Bug #24011
closed
Archiving allows to read inconsistent active technique category ids
Description
When importing an archive from git, the id of the active technique category is never sanitized and it could lead to inconsistent behavior like creating other directories outside /var/rudder/configuration-repository when restoring the archive e.g. when an id contains relative file paths characters.
Updated by Clark ANDRIANASOLO 4 months ago
- Status changed from New to In progress
Updated by Clark ANDRIANASOLO 4 months ago
- Status changed from In progress to Pending technical review
- Assignee changed from Clark ANDRIANASOLO to Alexis Mousset
- Pull Request set to https://github.com/Normation/rudder/pull/5314
Updated by Vincent MEMBRÉ 3 months ago
- Target version changed from 7.3.11 to 7.3.12
Updated by Clark ANDRIANASOLO 3 months ago
- Status changed from Pending technical review to Pending release
Applied in changeset rudder|574a23da6621bf40d111880a5c834db5ee74cbb9.
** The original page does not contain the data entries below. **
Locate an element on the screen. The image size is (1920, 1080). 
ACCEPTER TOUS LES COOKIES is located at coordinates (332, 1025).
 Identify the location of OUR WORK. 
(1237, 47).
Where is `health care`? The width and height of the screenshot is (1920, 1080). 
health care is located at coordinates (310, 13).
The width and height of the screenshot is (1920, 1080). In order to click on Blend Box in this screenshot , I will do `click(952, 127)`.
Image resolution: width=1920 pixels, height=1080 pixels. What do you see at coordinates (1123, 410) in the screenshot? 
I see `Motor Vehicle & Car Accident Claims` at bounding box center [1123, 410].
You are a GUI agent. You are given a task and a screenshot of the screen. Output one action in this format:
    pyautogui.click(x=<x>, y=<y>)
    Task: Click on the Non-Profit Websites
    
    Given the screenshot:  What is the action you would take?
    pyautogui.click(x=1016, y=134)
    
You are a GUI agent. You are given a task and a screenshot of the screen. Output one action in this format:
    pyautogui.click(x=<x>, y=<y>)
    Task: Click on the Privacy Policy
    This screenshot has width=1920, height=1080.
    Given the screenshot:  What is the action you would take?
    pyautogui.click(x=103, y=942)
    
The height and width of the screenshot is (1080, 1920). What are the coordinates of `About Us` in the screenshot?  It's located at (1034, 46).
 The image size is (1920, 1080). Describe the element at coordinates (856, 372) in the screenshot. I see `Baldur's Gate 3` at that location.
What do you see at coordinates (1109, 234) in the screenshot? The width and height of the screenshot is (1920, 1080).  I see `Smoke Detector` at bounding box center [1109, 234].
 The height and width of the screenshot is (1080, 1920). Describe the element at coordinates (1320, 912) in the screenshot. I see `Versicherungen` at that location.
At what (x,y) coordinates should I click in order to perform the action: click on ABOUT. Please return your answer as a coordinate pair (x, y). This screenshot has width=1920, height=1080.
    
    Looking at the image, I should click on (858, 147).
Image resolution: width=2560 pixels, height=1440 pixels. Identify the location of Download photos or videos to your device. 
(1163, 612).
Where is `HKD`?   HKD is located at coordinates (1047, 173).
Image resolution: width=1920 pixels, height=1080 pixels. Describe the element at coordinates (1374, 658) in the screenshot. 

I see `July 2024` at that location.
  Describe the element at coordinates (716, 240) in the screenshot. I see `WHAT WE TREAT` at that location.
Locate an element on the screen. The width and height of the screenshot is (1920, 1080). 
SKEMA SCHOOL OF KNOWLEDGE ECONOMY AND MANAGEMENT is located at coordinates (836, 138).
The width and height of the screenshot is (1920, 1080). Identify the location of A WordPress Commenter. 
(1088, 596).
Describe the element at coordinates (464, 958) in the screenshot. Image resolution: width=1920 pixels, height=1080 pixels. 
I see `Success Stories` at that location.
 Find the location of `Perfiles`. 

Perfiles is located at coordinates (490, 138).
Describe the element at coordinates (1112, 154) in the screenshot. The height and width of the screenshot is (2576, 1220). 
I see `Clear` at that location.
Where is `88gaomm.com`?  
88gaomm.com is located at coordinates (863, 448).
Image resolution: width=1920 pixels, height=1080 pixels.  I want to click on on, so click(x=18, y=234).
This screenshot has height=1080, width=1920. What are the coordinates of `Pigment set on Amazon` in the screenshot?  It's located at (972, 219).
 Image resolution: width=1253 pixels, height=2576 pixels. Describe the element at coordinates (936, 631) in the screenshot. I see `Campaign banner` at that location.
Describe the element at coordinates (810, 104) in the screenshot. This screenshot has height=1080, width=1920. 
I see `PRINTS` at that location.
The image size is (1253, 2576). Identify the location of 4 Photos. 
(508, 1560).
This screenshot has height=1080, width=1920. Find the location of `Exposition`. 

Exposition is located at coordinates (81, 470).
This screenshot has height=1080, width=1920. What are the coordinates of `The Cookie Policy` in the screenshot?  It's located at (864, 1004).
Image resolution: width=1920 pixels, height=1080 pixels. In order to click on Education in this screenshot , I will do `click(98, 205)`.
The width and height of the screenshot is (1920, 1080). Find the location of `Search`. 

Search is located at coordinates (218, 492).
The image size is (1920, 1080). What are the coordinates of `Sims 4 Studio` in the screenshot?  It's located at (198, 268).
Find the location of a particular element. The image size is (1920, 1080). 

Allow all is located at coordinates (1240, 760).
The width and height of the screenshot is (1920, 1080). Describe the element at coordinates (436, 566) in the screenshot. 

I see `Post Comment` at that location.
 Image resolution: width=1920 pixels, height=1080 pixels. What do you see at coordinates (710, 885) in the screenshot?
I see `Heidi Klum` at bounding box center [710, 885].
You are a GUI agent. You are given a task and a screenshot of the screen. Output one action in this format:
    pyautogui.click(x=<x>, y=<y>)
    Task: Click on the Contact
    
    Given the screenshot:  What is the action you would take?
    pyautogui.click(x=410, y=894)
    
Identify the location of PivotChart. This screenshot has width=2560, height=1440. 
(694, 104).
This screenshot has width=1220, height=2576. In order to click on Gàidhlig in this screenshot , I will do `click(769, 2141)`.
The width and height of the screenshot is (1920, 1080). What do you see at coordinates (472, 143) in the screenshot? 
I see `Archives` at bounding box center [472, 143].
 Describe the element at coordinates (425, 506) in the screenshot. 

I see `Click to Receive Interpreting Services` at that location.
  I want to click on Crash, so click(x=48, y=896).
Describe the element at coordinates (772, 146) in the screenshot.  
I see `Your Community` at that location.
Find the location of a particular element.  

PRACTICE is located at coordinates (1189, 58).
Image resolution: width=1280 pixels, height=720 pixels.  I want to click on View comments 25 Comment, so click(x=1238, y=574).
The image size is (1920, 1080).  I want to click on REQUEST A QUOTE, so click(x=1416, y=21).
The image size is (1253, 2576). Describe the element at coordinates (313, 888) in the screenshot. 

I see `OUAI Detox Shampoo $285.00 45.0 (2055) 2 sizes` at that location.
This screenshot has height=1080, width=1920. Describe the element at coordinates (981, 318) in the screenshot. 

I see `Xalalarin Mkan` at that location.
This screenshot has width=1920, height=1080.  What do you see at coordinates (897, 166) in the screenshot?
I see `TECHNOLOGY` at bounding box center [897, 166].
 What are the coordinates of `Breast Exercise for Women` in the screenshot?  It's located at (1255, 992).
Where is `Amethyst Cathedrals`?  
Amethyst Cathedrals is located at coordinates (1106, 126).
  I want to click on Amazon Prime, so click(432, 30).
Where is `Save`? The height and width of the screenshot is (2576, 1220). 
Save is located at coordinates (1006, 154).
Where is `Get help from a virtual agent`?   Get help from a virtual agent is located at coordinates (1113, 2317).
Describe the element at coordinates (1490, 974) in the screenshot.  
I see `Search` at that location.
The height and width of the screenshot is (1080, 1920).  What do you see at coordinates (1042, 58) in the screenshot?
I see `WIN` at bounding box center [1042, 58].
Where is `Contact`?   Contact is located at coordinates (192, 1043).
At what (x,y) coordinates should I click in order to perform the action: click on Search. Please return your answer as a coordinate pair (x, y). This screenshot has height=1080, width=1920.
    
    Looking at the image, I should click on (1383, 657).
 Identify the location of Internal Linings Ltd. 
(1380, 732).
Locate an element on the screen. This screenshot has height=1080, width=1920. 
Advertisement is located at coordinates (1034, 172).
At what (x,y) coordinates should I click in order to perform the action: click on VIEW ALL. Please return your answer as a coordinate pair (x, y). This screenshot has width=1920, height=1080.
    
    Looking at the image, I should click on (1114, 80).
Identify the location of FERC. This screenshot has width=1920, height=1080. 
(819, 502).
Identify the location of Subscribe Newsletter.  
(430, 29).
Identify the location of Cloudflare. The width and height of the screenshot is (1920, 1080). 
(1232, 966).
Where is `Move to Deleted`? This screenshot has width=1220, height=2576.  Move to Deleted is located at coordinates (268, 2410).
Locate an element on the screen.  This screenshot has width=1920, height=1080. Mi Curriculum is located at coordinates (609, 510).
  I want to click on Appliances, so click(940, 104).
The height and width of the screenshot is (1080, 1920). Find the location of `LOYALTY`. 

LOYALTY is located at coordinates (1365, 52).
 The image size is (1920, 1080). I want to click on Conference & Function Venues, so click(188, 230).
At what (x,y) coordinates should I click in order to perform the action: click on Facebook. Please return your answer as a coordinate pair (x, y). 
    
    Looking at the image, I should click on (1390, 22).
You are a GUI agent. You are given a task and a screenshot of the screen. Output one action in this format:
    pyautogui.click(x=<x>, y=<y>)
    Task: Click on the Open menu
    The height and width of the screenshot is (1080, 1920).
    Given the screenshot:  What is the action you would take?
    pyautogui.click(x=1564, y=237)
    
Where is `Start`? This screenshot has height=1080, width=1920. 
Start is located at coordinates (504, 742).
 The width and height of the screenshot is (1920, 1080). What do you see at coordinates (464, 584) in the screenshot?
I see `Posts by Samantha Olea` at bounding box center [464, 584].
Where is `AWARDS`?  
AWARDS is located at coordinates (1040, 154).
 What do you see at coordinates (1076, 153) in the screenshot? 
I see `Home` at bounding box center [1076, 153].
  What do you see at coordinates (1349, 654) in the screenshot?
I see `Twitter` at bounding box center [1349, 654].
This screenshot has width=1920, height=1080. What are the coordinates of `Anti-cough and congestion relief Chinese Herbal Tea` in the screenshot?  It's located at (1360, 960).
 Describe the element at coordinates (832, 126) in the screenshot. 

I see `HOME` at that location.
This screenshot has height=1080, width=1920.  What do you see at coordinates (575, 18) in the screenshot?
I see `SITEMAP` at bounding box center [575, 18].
Updated by Clark ANDRIANASOLO 2 months ago
- Fix check changed from To do to Checked
It does no longer create additional files when hacking the xml content in the configuration-repository : /home/user/test.xml file is no longer created when I edit a directive to have an id ../../../../../../home/user/test, and I archive and then re-import the archive.
(not sure though why the error is silent)
Updated by Vincent MEMBRÉ 2 months ago
- Status changed from Pending release to Released
This bug has been fixed in Rudder 7.3.12 and 8.0.6 which were released today.